### [Task objective]
Without pictures, repeat exactly the lines from the one containing "This screenshot has height=868, width=1389." through the end of the entries.

[Extracted records]
<<<<

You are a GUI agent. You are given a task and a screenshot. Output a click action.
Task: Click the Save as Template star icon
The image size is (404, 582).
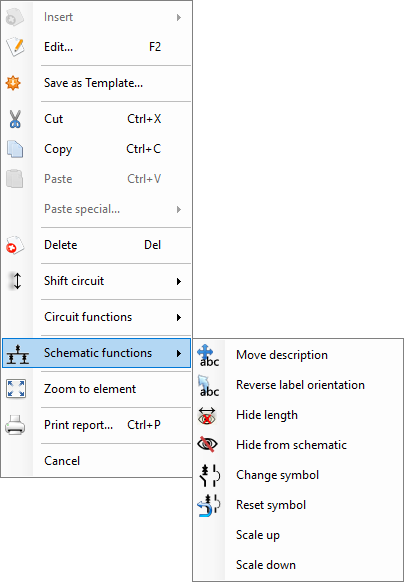pos(13,83)
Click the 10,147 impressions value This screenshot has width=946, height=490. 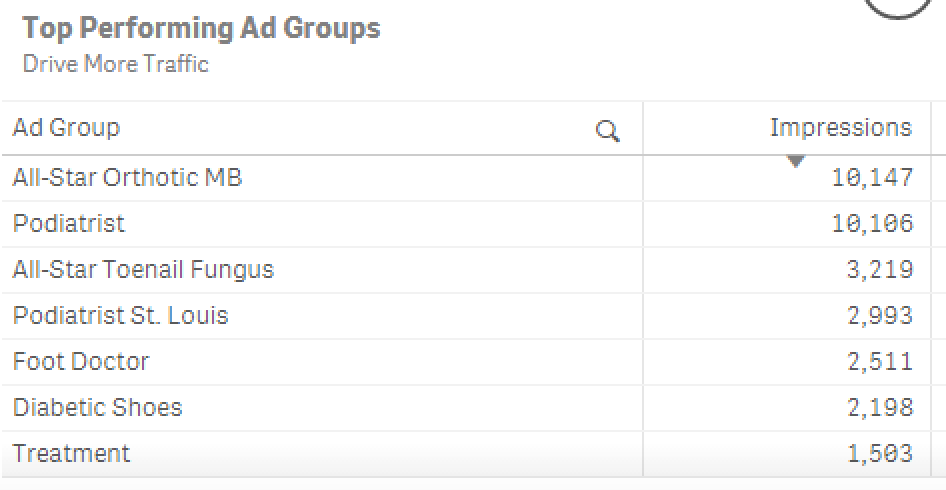coord(872,178)
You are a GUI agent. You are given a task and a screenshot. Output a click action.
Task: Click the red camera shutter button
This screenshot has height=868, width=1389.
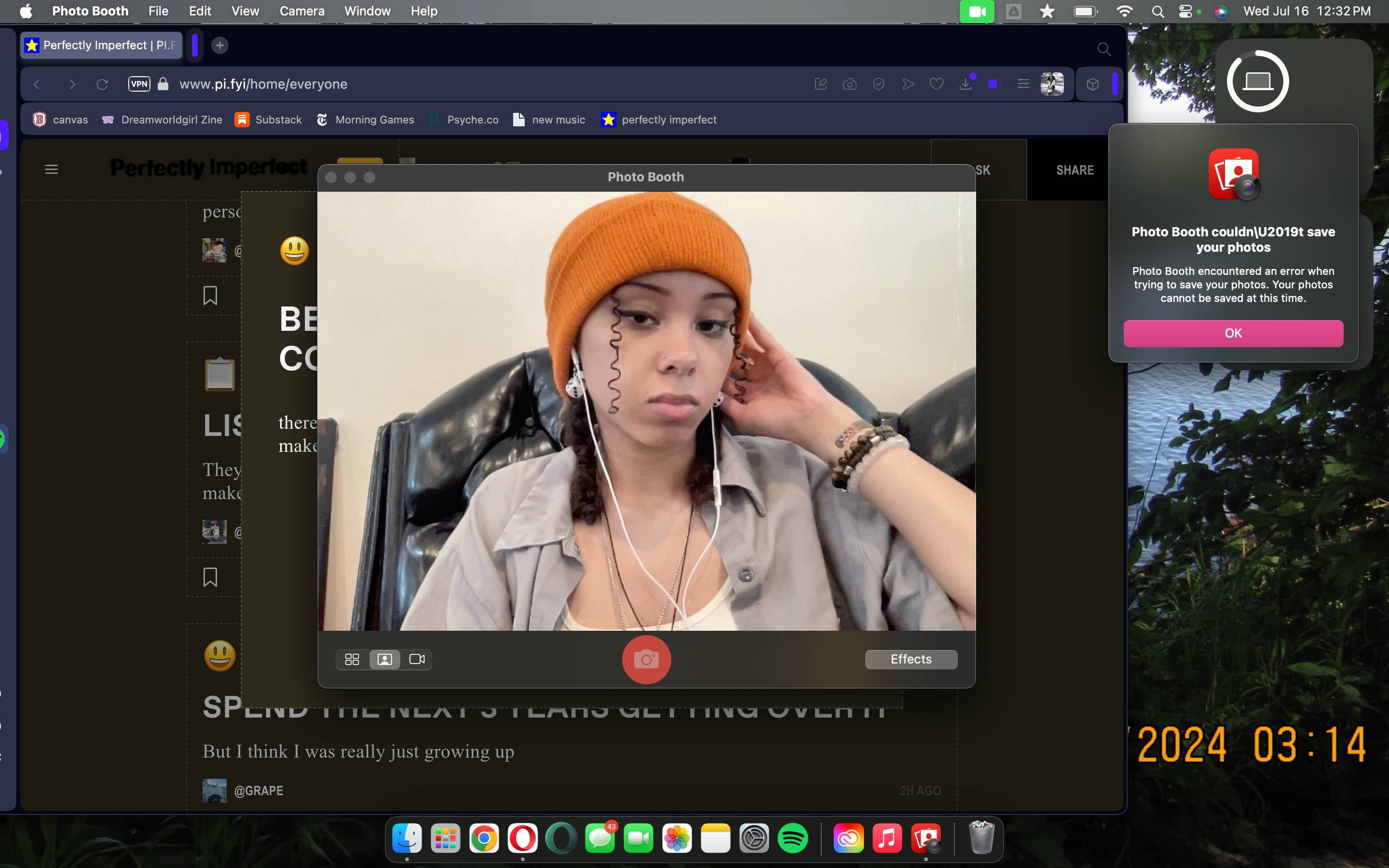(646, 659)
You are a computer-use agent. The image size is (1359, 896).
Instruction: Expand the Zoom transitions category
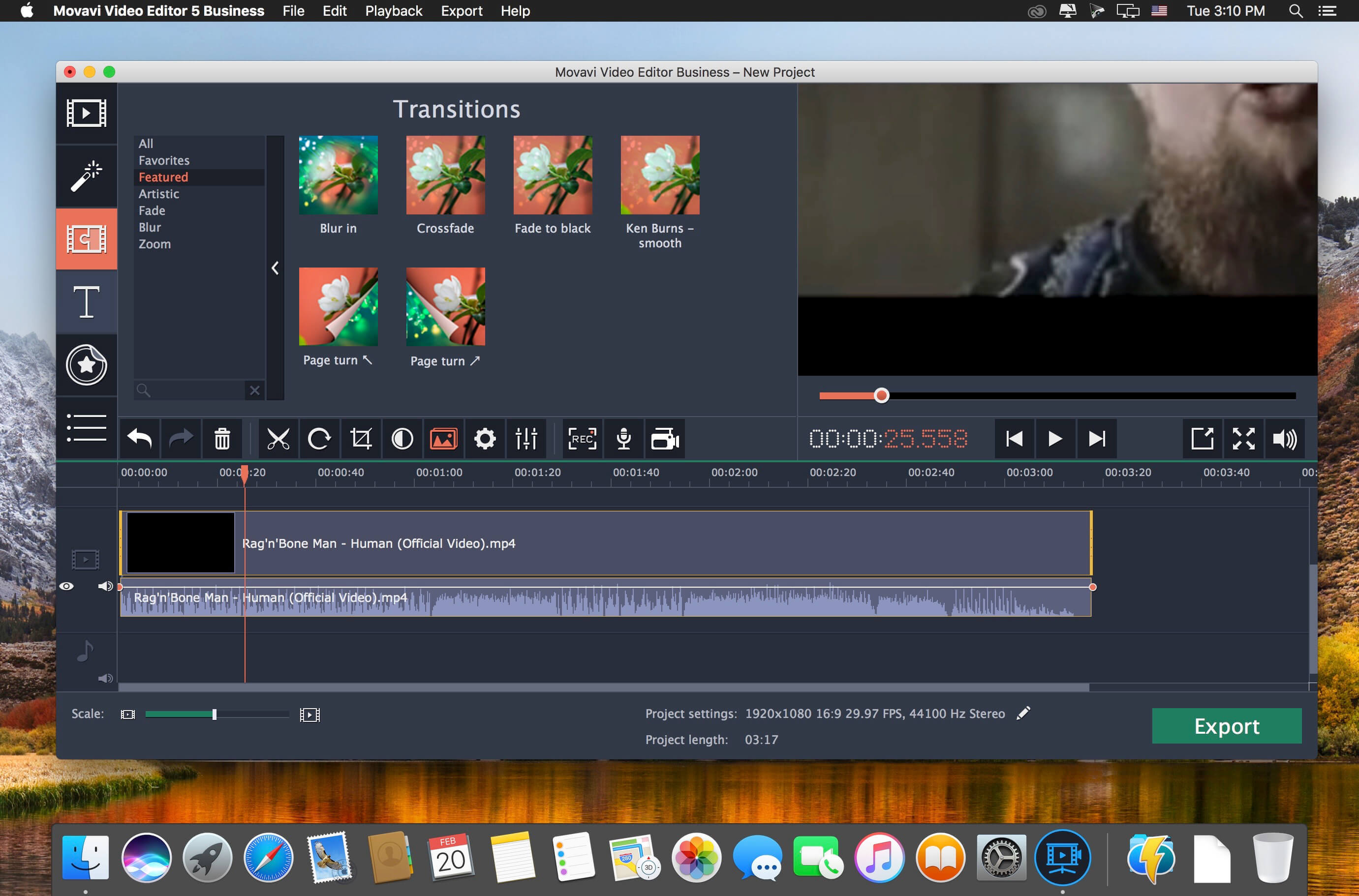coord(154,243)
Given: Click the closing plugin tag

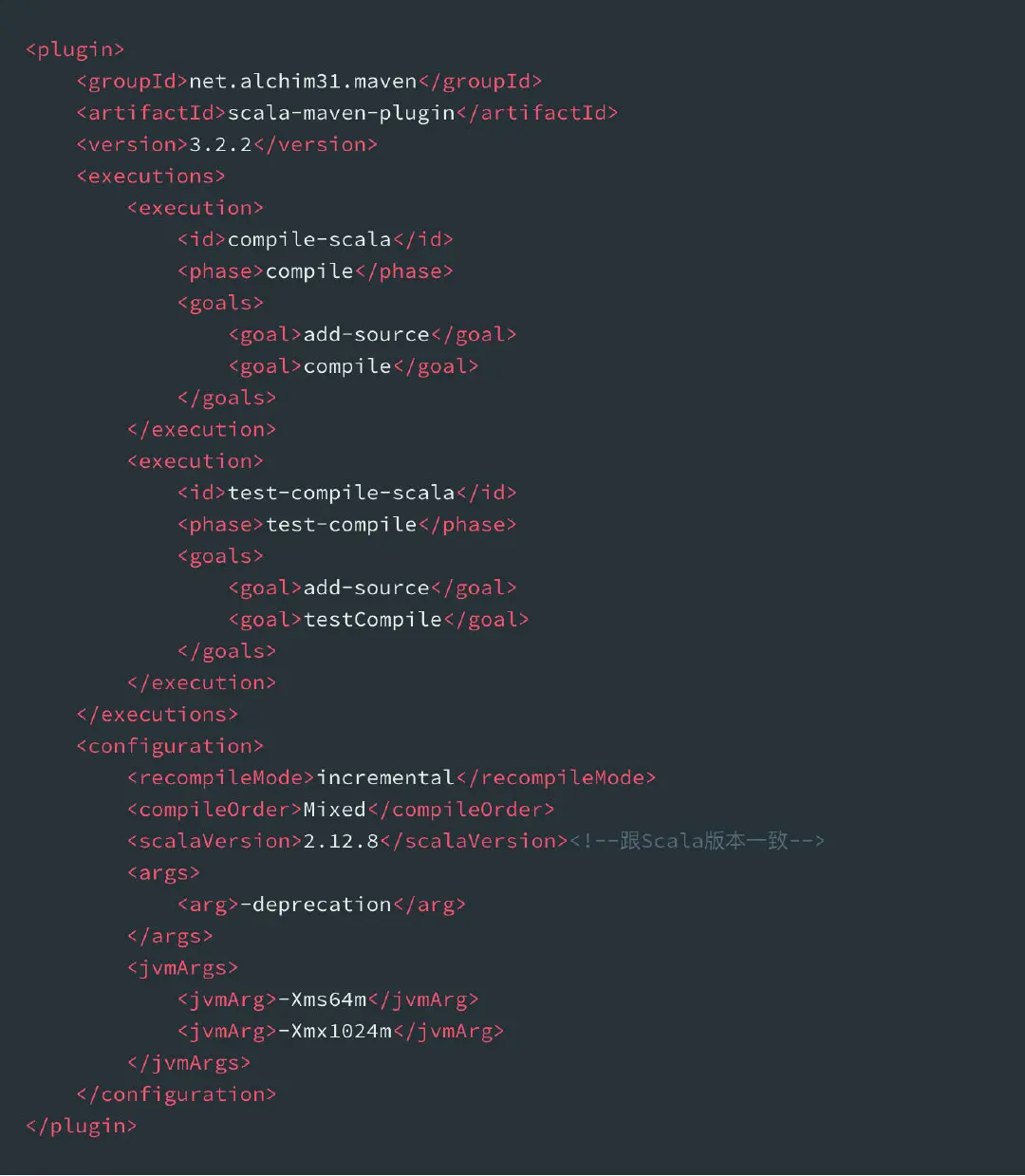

>>>>

### [Expected answer]
This screenshot has height=868, width=1389.
(646, 659)
You are a computer-use agent. The image size is (1359, 896).
Instruction: Expand the Zoom transitions category
coord(154,243)
Given: Click the closing plugin tag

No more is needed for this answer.